La sollecitudine a una rilettura degli scritti di Mann è giustificata dall’importanza di uno dei saggi, forse il più significativo, compreso nel volume e che ha come titolo “Attenzione Europa”. È forte e alto il richiamo, sensibilmente ammantato da nostalgica memoria, che il grande pensatore tedesco fa a valori (cultura, spirito, arte, idea) che la “volgare trivialità primitiva democratico-plebea” aveva calpestato. Di fronte all’avanzare di masse incolte, grossolanamente guidate e governate più dalla propaganda che dall’educazione (si paventa ormai l’avvento e l’affermarsi di movimenti nazional-populisti), Mann invoca il ritorno di un “Umanesimo militante, che scopra la propria virilità e si saturi della convinzione che il principio della libertà, della tolleranza e del dubbio non si lascino sfruttare e sorpassare da un fanatismo che è senza vergogna e senza dubbi”.
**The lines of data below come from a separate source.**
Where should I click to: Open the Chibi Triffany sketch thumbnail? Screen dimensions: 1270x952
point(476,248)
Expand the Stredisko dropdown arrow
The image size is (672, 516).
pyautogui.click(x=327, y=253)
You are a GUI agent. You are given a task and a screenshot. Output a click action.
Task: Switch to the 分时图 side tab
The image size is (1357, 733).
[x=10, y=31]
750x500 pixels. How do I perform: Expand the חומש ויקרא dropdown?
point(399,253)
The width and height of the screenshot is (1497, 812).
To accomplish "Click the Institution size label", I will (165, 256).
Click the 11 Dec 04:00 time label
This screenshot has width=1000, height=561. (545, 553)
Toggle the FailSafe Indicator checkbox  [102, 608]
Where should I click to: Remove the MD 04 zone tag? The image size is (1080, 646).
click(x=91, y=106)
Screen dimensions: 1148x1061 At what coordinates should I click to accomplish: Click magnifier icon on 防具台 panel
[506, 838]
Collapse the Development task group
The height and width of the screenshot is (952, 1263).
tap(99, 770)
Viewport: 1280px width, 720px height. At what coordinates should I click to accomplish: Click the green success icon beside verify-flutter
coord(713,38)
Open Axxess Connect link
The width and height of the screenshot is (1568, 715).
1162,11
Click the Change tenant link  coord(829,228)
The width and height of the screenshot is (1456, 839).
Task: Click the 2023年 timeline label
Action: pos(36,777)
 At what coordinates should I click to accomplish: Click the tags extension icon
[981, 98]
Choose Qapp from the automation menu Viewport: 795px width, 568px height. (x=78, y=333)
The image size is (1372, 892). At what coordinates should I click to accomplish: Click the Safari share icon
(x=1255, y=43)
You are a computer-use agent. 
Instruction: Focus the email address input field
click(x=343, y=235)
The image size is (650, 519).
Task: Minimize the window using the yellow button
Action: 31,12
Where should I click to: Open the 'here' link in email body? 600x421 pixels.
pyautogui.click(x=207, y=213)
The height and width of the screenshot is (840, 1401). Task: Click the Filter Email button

Umanesimo militante e virile! Cosa vogliono dire queste parole, di là dai toni declamatori che vengono usati talvolta per magnificarle? C’è, intanto, sempre il sospetto che esse si riferiscano ad un passato del quale ci riteniamo solerti custodi: ma sì, si tratterebbe di riverniciare un tipo di civiltà, meglio se antica, alla quale riferire i famosi valori che sono a difesa della dignità dell’uomo. Non c’è alcun dubbio che a questo, in fondo, si tenda quando ci si pone a difesa di un Umanesimo che sembra smarrirsi nelle coscienze individuali e collettive. Tuttavia, è bene anche che se ne discuta in termini di novità. Lo fa bene Hannah Arendt, della quale si ricorda il pensiero secondo il quale “l’essere umano si definisce per la sua capacità di inaugurare, di far sbocciare progetti, di riuscire a suscitare entusiasmi da questo nulla arido e polveroso in cui ci troviamo”.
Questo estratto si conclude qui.